La cuisine chinoise vise à mélanger avec harmonie, dans chaque repas, les textures, les saveurs et les couleurs. La plupart des plats nécessitent un grand nombre d’ingrédients. L’équilibre des assaisonnements est essentiel : les plus courants sont la sauce de soja, le gingembre, le vinaigre, l’huile de sésame, le tofu et les oignons nouveaux.

Le riz est l’aliment principal. Les habitants du nord du pays mangent surtout une nourriture à base de blé, comme les nouilles, et divers types de chaussons et de raviolis frits, ou encore cuits au gril ou à la vapeur. La pâte de soja, fraîche ou séchée, en feuilles ou en tresses, garantit l’apport de protéines nécessaire dans une région où l’on affecte la majorité des terres agricoles à la culture et non à l’élevage.

Les vaches et les moutons, exigeants en pâturage, sont moins nombreux que la volaille et les porcs, omniprésents. De toutes les viandes, les Chinois préfèrent celle du porc. Les poissons, qu’ils soient de mer ou d’eau douce, sont également appréciés et très bien cuisinés.

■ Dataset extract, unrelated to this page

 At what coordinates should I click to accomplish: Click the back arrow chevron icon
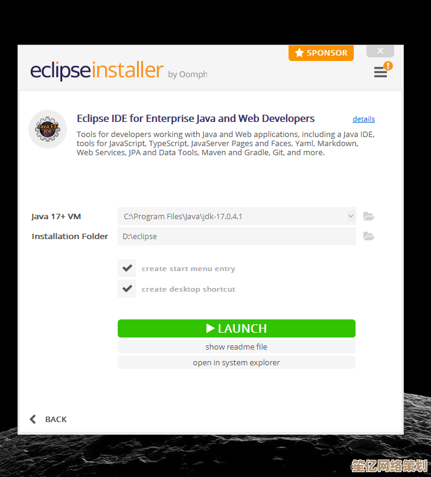tap(33, 419)
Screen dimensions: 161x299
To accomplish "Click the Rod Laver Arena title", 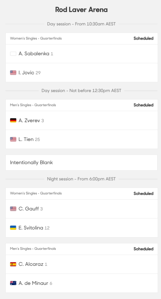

Les légumes, essentiels, sont rarement consommés crus, en partie pour une question d’hygiène, l’engrais traditionnel étant d’origine humaine. Leur variété est immense, particulièrement dans le Sud, une région plus clémente. Des légumes connus en Occident y poussent, mais aussi des merveilles locales : légumes verts à feuilles, pousses de bambous, châtaignes d’eau, taro et autres racines de lotus. Certains légumes communs comme le chou et les radis blancs (salés ou séchés) servent d’assaisonnement, surtout pendant les périodes de grand froid.

Le ghitamate de sodium a une très grande incidence sur la cuisine chinoise. Cette poudre miracle, wei jing en chinois, est introduite par les Japonais dans les années 1940. Les cuisiniers chinois l’adoptèrent aussitôt, car elle rehausse la saveur des aliments qui semblent ainsi avoir mijotés longtemps.